16 Mart 1978 yılında 7 öğrencinin hayatını kaybettiği, 50’den fazla kişinin yaralandığı Beyazıt Katliamı’nın üzerinden 39 yıl geçti. Katliamın ardından yapılan iki yargılama da faillerin cezasız kalmasıyla sonuçlandı. Yürürlükteki ceza hukukuna göre zamanaşımı dolmadığı halde dava zaman aşımından düşürülerek Türkiye’nin ilk kontrgerilla dava dosyası kapatıldı.

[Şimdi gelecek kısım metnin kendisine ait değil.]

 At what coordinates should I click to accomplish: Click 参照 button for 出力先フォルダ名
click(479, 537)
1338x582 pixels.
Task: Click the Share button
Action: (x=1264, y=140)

16 Mart 1978’de ülkücü saldırılar nedeniyle öğrencilerin kampüsten toplu çıkış yaptığı esnada atılan bomba ve ardından açılan yaylım ateşi sonucu İktisat ve Hukuk fakültesi öğrencileri Hatice Özen, Cemil Sönmez, Baki Ekiz, Turan Ören, Abdullah Şimşek, Hamit Akıl ve Murat Kurt hayatını kaybetti. 50’den fazla öğrenci de yaralandı.

Saldırının failleri, “Merasim Birliği” adlı polis birliği ve Orhan Çakıroğlu başkanlığında ve Mehmet Gül yönetimindeki Ülkü Ocakları üyeleriydi. Ateş kesildikten sonra polisler koşan saldırganların peşinden gitti, ancak Komiser Muavini Reşat Altay tarafından engellendiler. Reşat Altay, gazeteci Hrant Dink’in öldürüldüğü tarihte de Trabzon İl Emniyet Müdürüydü.

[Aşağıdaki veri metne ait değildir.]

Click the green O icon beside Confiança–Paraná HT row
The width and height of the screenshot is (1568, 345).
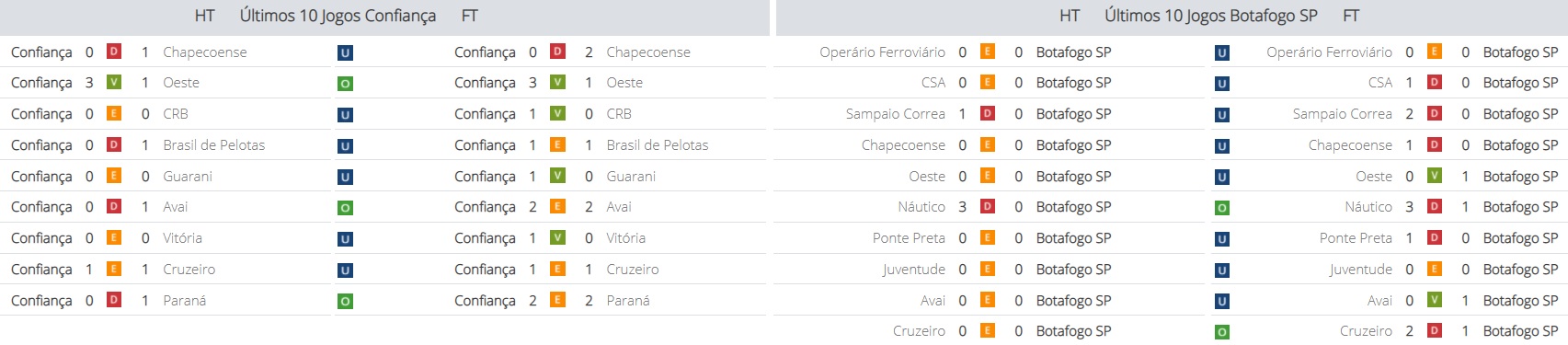345,302
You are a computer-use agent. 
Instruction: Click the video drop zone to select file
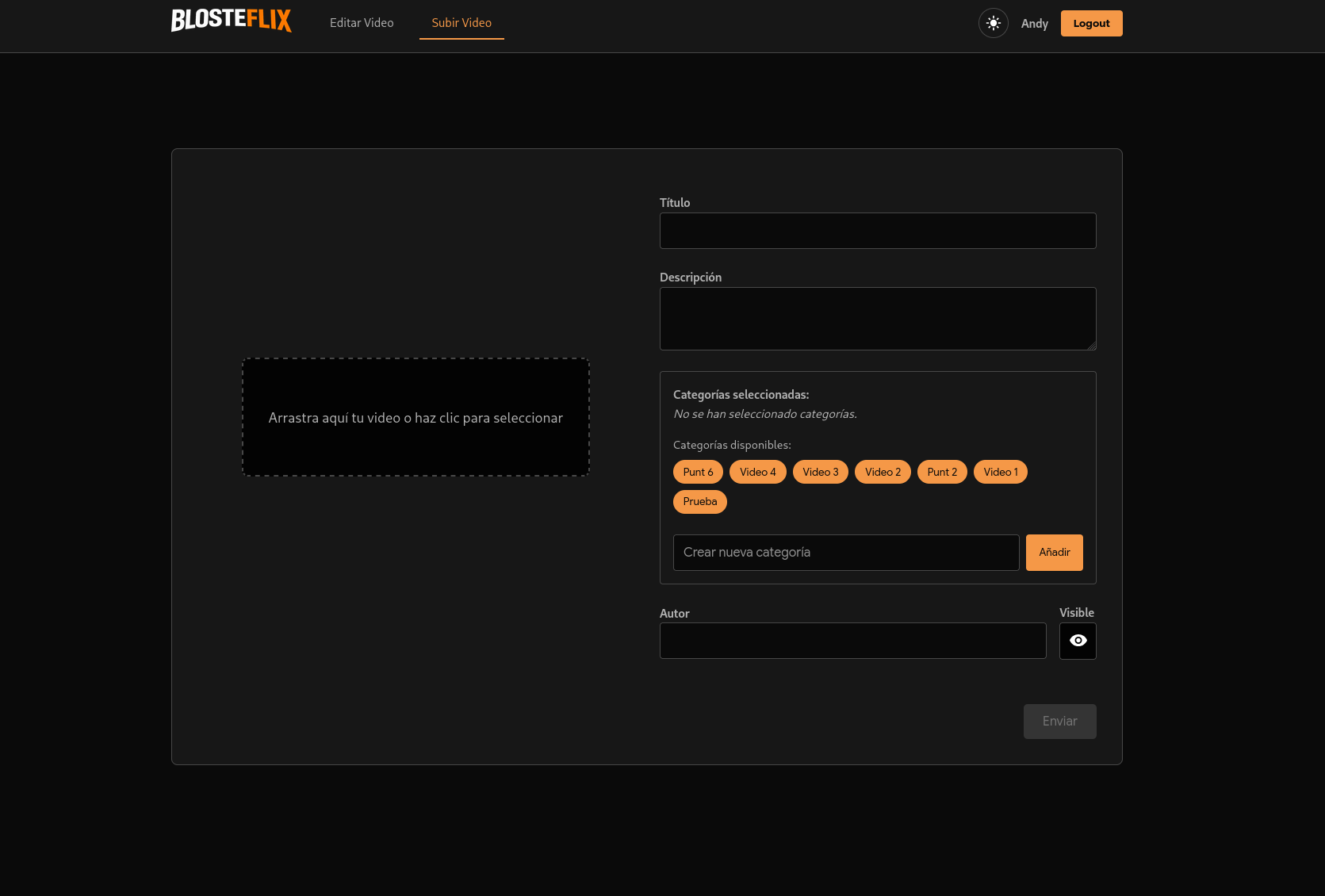click(415, 417)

Okul süresiz tatil edilirken, saldırının hemen ardından öğrenciler üniversiteyi işgal etti. İşgalin hemen ardından sendikalar, meslek örgütleri, barolar, derneklerin de katıldığı on binlerce kişilik cenaze töreniyle saldırıya yanıt verildi. 7 gencin tabutları, Sirkeci iskelesindeki feribota teslim edildi. Bombanın Kontrgerillacı Yüzbaşı Mehmet Ali Çeviker’in deposundan çıktığı ve Abdullah Çatlı tarafından ulaştırıldığı ortaya çıktı.

17 KİŞİ HAKKINDA TAKİPSİZLİK KARARI

Devrimci öğrencilere dönük saldırılar toplumun birçok kesimi tarafından protesto edilirken, katliama ilişkin ise sadece bir kişi tutuklandı. 1978 yılında İstanbul Cumhuriyet Başsavcılığı olayla ilgili soruşturma başlattı. Soruşturma kapsamında aralarında dönemin Ülkü Ocakları İstanbul İl Başkanı Orhan Çakıroğlu, dönemin Ülkü Ocakları’nda görevli olan Mehmet Gül, dönemin MHP İstanbul İl Başkanı Kazım Ayaydın gözaltına alındı. Sanıklardan Sıddık Polat ise Elazığ’da yakalandı.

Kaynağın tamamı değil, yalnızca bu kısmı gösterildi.